[Exercise set]
1. List every quality rating that the geothermal heat flow passage says the NGHF assigns to its measurements.
2. Reproduce the part of the geothermal heat flow passage between "2 Data and geological" and "below sea level).", inclusive.

[Document segment]
▬▬▬▬▬▬▬▬▬▬

In this paper, we follow such a random forest approach to generate a GHF model for Africa, initially based on sixteen different geophysical and geological observables. However, due to an intrinsic importance ranking of the random forest approach, we reduce the number of used observables to eleven for the final GHF model (namely, the used observables are Moho depth, lithospheric density, LAB depth, geoid, free air and Bouguer anomaly, topography, S wave velocity, shape index, Curie temperature depth and P wave velocity). This final model coincides well with already existing regional geothermal heat flow information. A more detailed evaluation and interpretation can be found in Section 4.
2 Data and geological background
2.1 Geothermal heat flow data
The New Global Heat Flow (NGHF) is a compilation of previous GHF databases containing 69,730 data points, with an average continental GHF of about 67 mWm−2 (Lucazeau, 2019). The NGHF rates the quality of the measurements as follows: A, B, C, D, and Z. To filter training data, we extract records with A and B ratings that correspond to less than 10% and less than 20% variation of GHF measurement in boreholes, respectively. As a result, the number of records is reduced to 12,707, with minimum and maximum values of -3.0 and 5,146.0 mWm−2, respectively, and a mean of 66.1 mWm−2. Furthermore, we exclude records from NGHF with missing spatial coordinates and missing GHF values. Additionally, we exclude records at high latitudes beyond -60° and 80°, respectively, and oceanic records (deeper than 1,000 m below sea level).
Exploratory data analysis revealed the presence of 63 measurements with GHF values (>200 mWm−2) and 13 measurements with GHF values (<10 mWm−2) inside the A labeled data and 115 measurement points (>200 mWm−2) and 36 measurement points (<10 mWm−2) inside the A and B labeled data. Supplementary Figure S2 in the supplementary material depicts the locations of those measurements. These values, together with negative values, are questionable and could be attributed either to some local thermal activities such as hydrothermal circulation or errors in measurements (Bachu, 1988). Hence, we exclude these values for our further continental-scale evaluations. As a result, we obtain a final dataset containing both A and B ratings. This GHF data will serve as our reference throughout the course of this paper. Additionally, we generate a reference dataset containing only A labeled data. Results for the latter data set can be found in Supplementary Figure S5 in the supplementary material and are briefly discussed in Section 4.1. The GHF model presented in the main body of the paper is based on reference data labeled A and B.

▬▬▬▬▬▬▬▬▬▬

[Record excerpts]
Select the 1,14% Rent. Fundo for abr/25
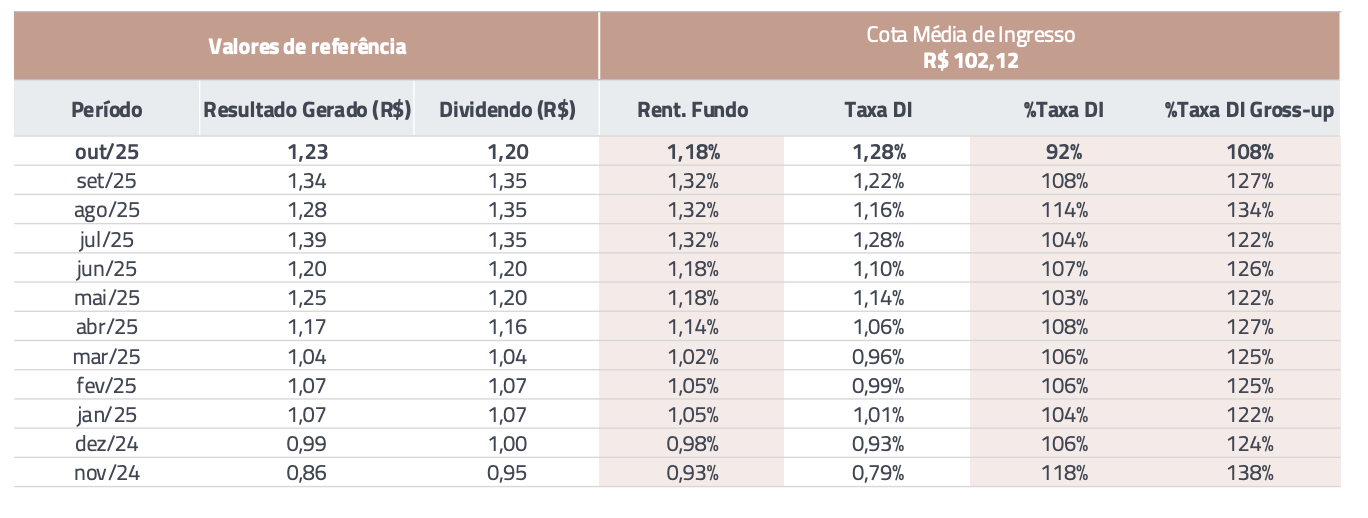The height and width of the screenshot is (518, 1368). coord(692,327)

▬▬▬▬▬▬▬▬▬▬

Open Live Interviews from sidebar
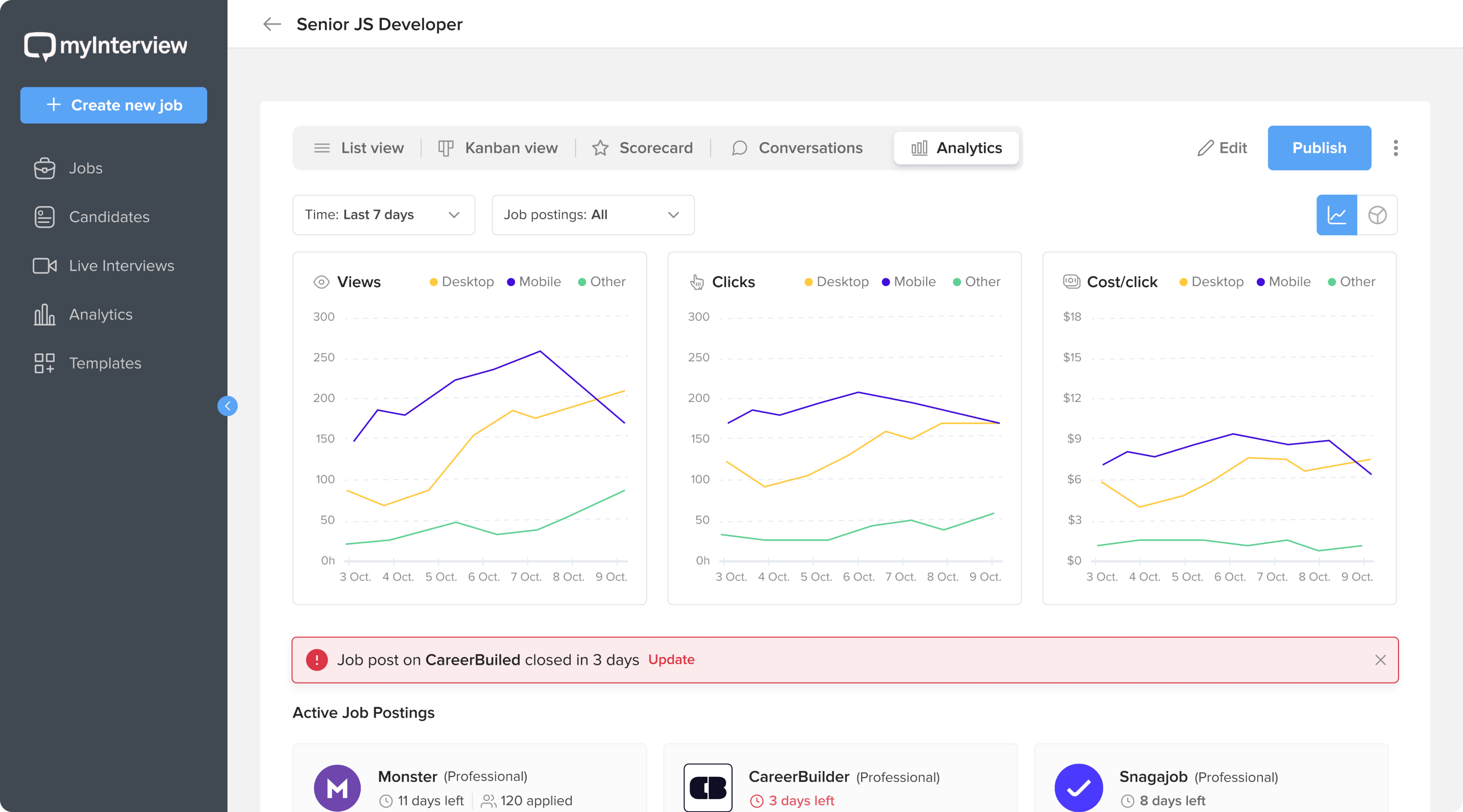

▬▬▬▬▬▬▬▬▬▬

[Outputs]
1. A, B, C, D, Z

2.
2 Data and geological background
2.1 Geothermal heat flow data
The New Global Heat Flow (NGHF) is a compilation of previous GHF databases containing 69,730 data points, with an average continental GHF of about 67 mWm−2 (Lucazeau, 2019). The NGHF rates the quality of the measurements as follows: A, B, C, D, and Z. To filter training data, we extract records with A and B ratings that correspond to less than 10% and less than 20% variation of GHF measurement in boreholes, respectively. As a result, the number of records is reduced to 12,707, with minimum and maximum values of -3.0 and 5,146.0 mWm−2, respectively, and a mean of 66.1 mWm−2. Furthermore, we exclude records from NGHF with missing spatial coordinates and missing GHF values. Additionally, we exclude records at high latitudes beyond -60° and 80°, respectively, and oceanic records (deeper than 1,000 m below sea level).